L’arrestation de Gustafsson
Fin mars 2004, près de 44 ans après les faits, Nils Gustafsson a été arrêté sous l’inculpation de meurtres multiples.
Début 2005, le Bureau national d’enquête (KRP) a déclaré l’affaire close sur la base de l’enquête sur les taches de sang : Nils Gustafsson, le survivant, aurait fait preuve d’un excès de zèle en raison de sa jalousie à l’égard de sa nouvelle petite amie, Maila Irmeli Björklund. Elle aurait été poignardée à plusieurs reprises après le coup fatal, tandis que les deux autres auraient été tués moins sauvagement. Les blessures de Gustafsson, bien que visibles, auraient été moins graves. Le 4 août 2005, le procès s’est ouvert : le procureur a requis la prison à vie pour le triple meurtre, arguant que de nouvelles analyses ADN montraient que Gustafsson était l’auteur matériel du crime. En revanche, la défense a fait valoir que les blessures de Gustafsson étaient du même type et infligées avec la même violence que celles des autres garçons et que, par conséquent, le meurtrier ne pouvait être qu’une personne extérieure au groupe des quatre.
De plus, compte tenu de l’étendue des blessures subies par le survivant Gustafsson, ce dernier n’aurait pas été en mesure de tuer trois personnes.
Le 7 octobre 2005, Nils Gustafsson a été acquitté de tous les chefs d’accusation ; le procureur n’ayant pas fait appel, l’acquittement est devenu définitif.
La République de Finlande a dû verser 44 900 euros en compensation du préjudice moral et psychologique subi par Gustafsson à la suite du procès.
Conséquences des meurtres du lac Bodom
Depuis plus de cinquante ans, les parents avertissent les enfants finlandais de bien se comporter. Sinon, ils pourraient eux aussi être victimes du meurtrier fantôme du lac Bodom. Il est devenu une sorte de croque-mitaine en Finlande. Une figure surnaturelle qui attaque les enfants turbulents depuis l’ombre.

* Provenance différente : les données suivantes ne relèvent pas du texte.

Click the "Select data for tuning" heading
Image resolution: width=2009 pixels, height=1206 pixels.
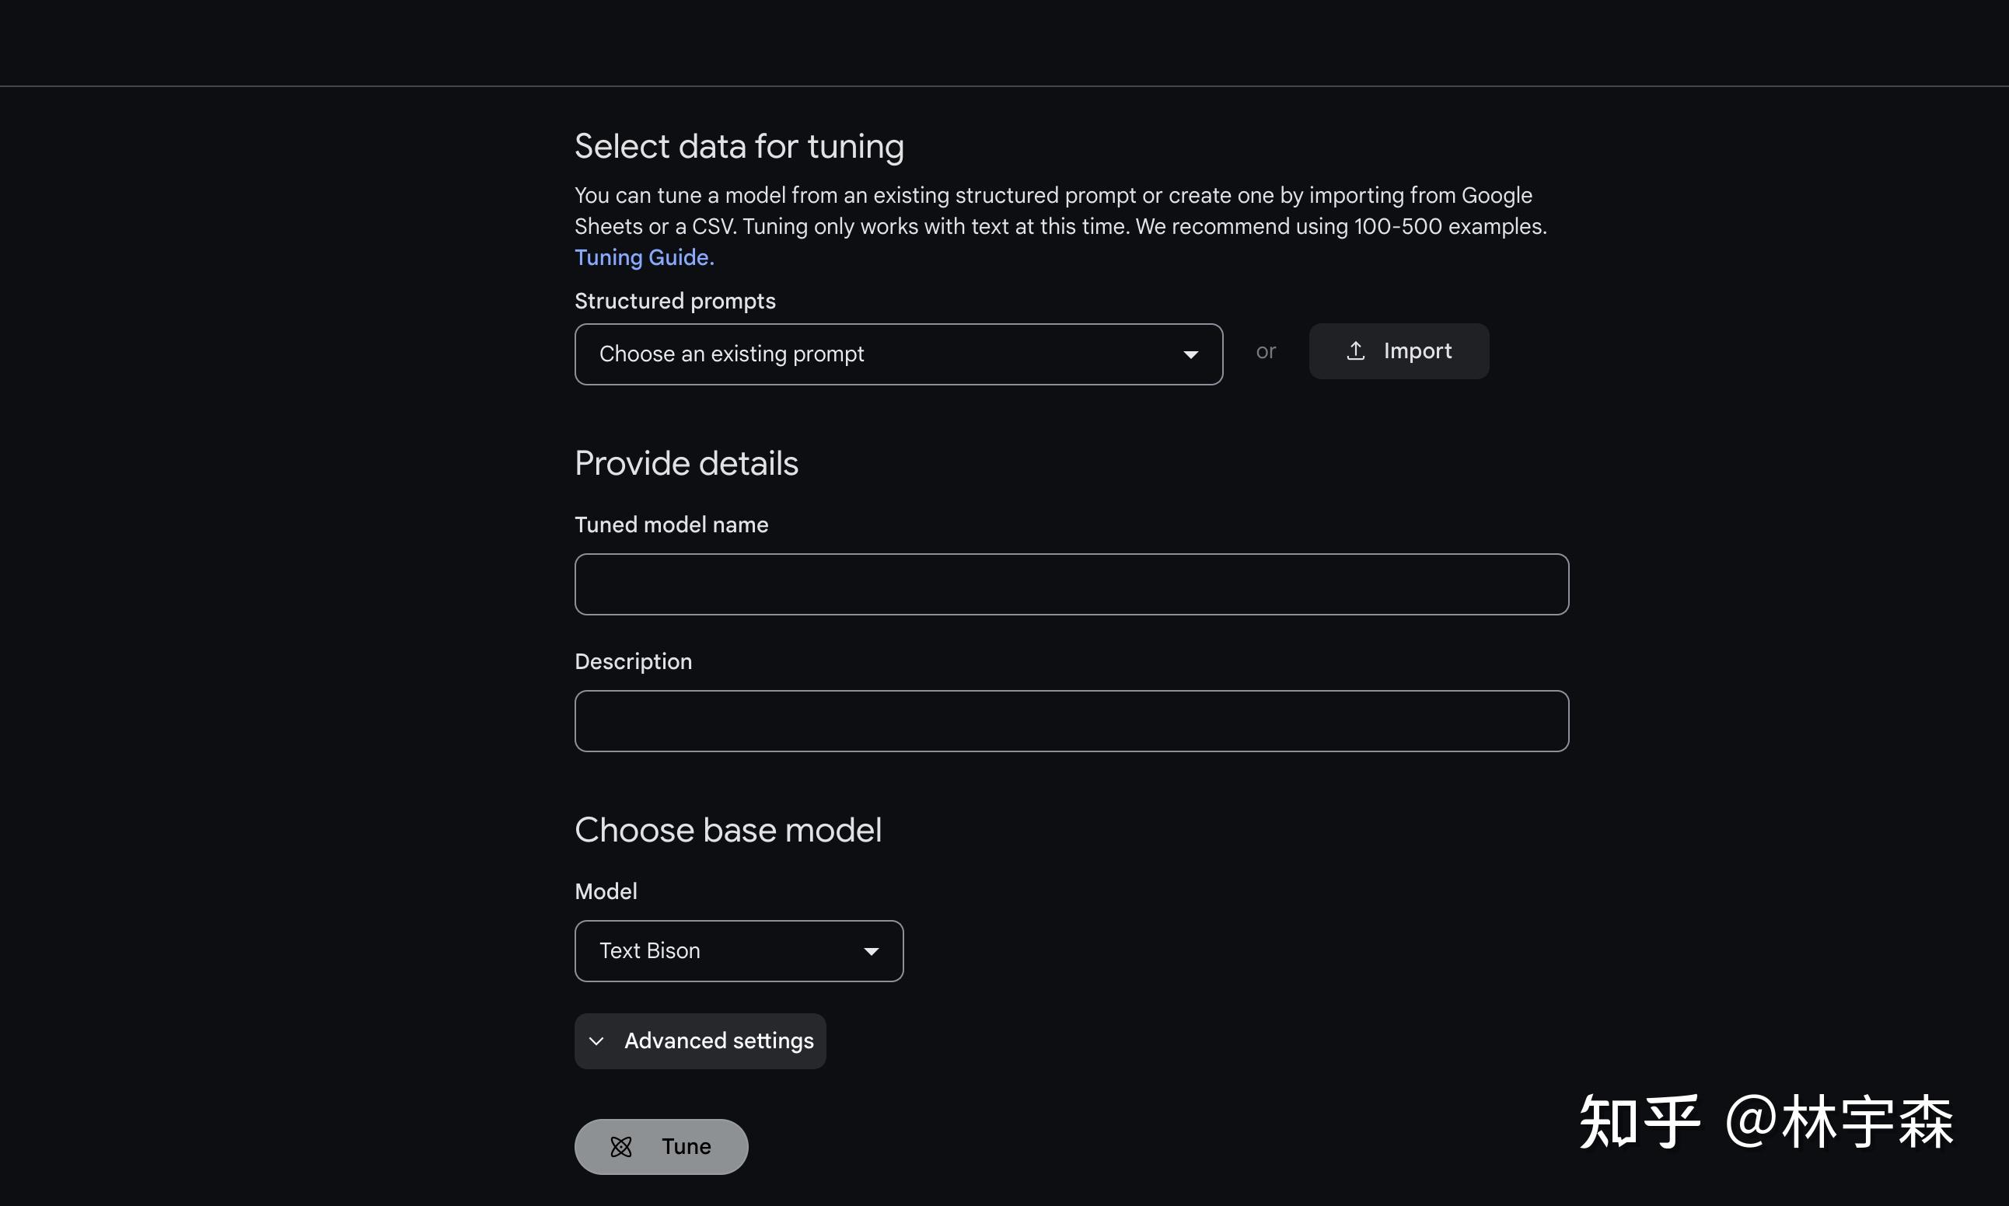738,147
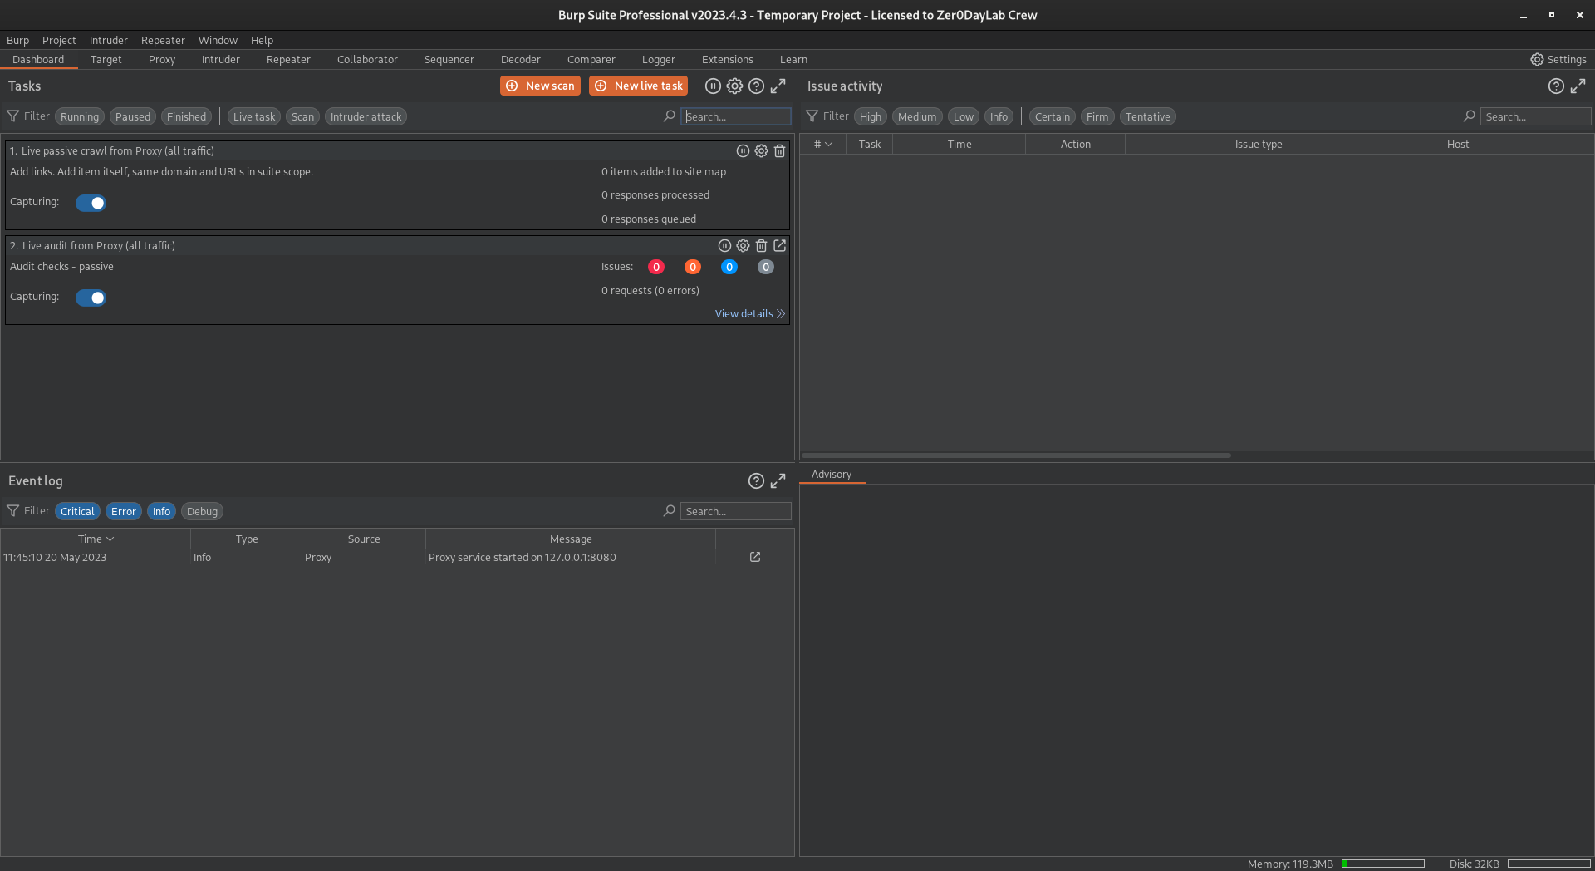
Task: Open settings for live audit task
Action: (743, 246)
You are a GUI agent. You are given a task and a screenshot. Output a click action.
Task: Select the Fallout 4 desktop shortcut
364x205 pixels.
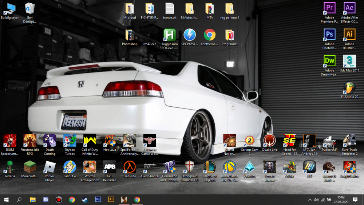pos(70,167)
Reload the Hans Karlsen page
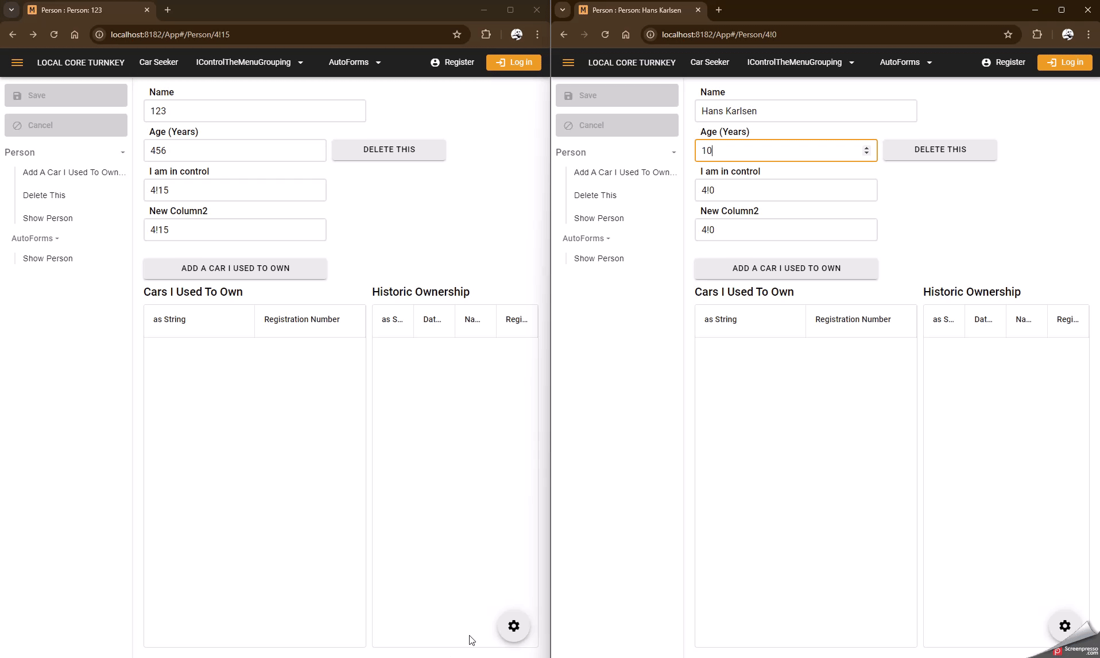Image resolution: width=1100 pixels, height=658 pixels. pos(605,34)
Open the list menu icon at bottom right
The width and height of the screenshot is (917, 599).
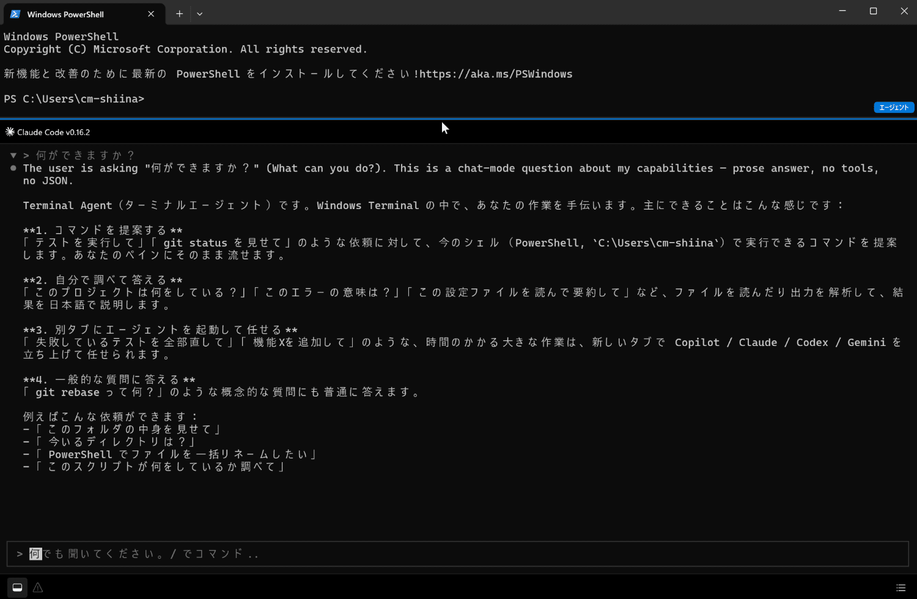tap(900, 587)
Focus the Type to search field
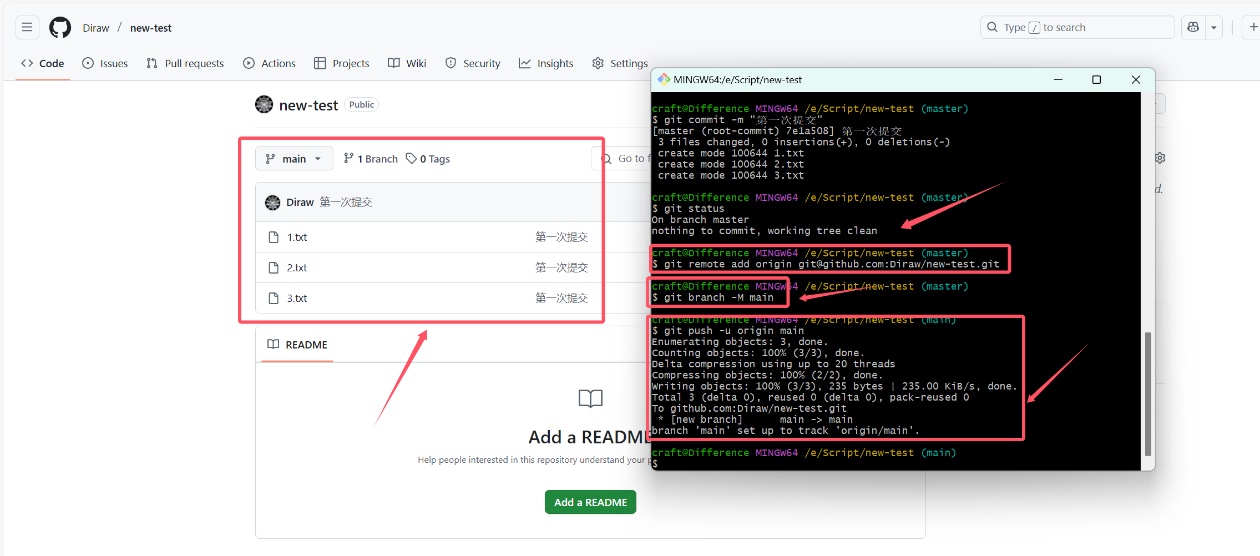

La plupart des personnes impliquées dans les mystérieux meurtres du lac Bodom sont aujourd’hui décédées, emportant dans leur tombe le peu de connaissances qu’elles avaient de l’incident. Le tueur ne sera probablement jamais traduit en justice, et la question de savoir qui a brutalement assassiné trois adolescents il y a cinquante ans restera sans réponse.